I’m fine. I have a comfortable life. I’ll be OK.
Most of my bad business decisions have had to do with money (or a lack thereof)
In my early years, I sometimes took on consulting projects for half of what I quoted because I needed the money and I needed the work.
Once I ran a deeply discounted sale on one of my courses because I needed a new roof and didn’t want to deal with getting financing.
I know, I know.
This is a total #firstworldproblem. We should be happy knowing that we can make money happen when and if we need it.
But in retrospect, so many of the deals I’ve been involved with have ended up financially horrible because my personal finances were so bad.
And I’m not alone in this.
One of the things we work on in The Blueprint is positioning and coming up with a service offering that solves a specific problem.
Conceptually, most students get it.
They understand why strong positioning works, but they don’t want to say “no” to anyone. For many freelancers, turning away clients equates to their checking account drying up.

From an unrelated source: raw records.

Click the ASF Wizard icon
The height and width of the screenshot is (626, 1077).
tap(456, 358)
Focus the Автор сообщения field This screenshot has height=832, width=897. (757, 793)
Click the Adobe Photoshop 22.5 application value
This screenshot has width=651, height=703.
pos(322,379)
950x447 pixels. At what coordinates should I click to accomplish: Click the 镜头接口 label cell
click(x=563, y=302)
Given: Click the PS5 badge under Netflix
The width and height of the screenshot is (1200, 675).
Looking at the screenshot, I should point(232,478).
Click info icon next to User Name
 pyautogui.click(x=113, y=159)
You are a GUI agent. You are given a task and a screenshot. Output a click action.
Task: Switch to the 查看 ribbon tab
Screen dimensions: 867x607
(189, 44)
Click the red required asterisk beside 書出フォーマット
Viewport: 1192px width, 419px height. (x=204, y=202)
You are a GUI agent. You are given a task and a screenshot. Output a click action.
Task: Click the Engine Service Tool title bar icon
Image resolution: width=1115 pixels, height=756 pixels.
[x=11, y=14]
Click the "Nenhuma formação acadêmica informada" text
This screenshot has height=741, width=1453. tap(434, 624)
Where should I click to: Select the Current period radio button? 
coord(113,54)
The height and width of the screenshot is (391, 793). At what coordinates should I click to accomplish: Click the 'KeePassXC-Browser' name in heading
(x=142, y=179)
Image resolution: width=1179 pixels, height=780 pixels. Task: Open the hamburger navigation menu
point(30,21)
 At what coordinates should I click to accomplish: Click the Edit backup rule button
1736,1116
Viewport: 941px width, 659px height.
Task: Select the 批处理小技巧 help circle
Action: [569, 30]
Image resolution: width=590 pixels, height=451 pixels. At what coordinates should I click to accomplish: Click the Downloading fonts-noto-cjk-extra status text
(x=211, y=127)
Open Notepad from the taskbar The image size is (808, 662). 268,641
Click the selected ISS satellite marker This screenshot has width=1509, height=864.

And, therefore, it’s hard to actually make that next step and actually niche themselves.
What you need is “F*(& you!” money
If most freelancers were financially secure you’d see a lot more successful freelancers.
More would be willing to raise their rates, niche themselves, go all-in on a productized service, mandate Roadmapping in their business, and more.
But because so many are 100% dependent on cash flow to survive, they don’t want to upset the apple cart. They continue doing what they’ve been doing. It’s a vicious cycle.
However, if they didn’t need this next contract, I’m almost certain making big (and strategic) changes would come a lot easier. Money does a hell of a job restraining us from making smart, big-picture changes.
So that leads us to the root of the problem: jumping off the cash flow hamster wheel.
This is really what we’re all looking for.
Not getting rich quick and kicking back at a beach resort in Bali, but rather not being beholden to bad business deals and the uncertainties of life.
I’ve been fascinated by the Internet communities (like this subreddit) that have sprung up around financial independence over the years. The majority of them aren’t targeting entrepreneurs — instead, they’re focused on helping salaried employees retire early.
I think there’s a lot we can learn from that movement (I have), but there’s also plenty we can ignore.
I’m going to assume three things about you:
- You don’t mind doing what you do, and you aren’t looking to fully retire anytime soon.
- You have ways of earning money that aren’t limited to just a salaried job and buying investment properties. (That is, you have a service to offer clients.)
- You actually enjoy buying lattes and other nice things and don’t want to slog it out until you reach a state of financial independence.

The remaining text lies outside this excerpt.